You are viewing a plain text version of this content. The canonical link for it is here.
Posted to user@nutch.apache.org by Volos Stavros <st...@epfl.ch> on 2011/06/15 11:00:25 UTC

Multiple nutch processes in the same node

Hi,

I am trying to utilize a 12-core machine with 24-GB of memory when performing search queries. I observed that throughput does 
not scale linearly after 6 cores,s o I am trying to use two nutch processes instead of one. Although I map each process  into a different 
set of cores, I cannot utilize my cores. 

I would like to ask you whether it's straight forward to run two nutch processes at the same node. 
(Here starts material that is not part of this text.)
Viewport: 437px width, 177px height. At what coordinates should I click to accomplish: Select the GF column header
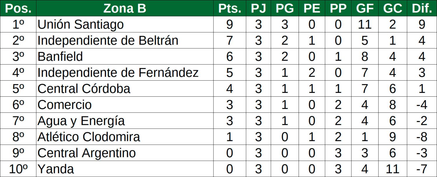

When running the following commands on two separate nodes, each process utilizes 4 cores, so the distributed version of
nutch runs pretty ok.

$ taskset -c 0,2,4,6 bin/nutch server 8890
$ taskset -c 1,3,5,7 bin/nutch server 8891

When running the two commands on the same node, I observed a 8% IO-wait. IPtraf shows that network is not saturated. So my
understanding is that I am IO-bound. Each process uses a 4GB dataset. I would expect that the datasets would be cached in the 
disk, but it seems they do not.

Any thoughts that may cause the problem I am observing? 

Thanks in advance, 
Stavros.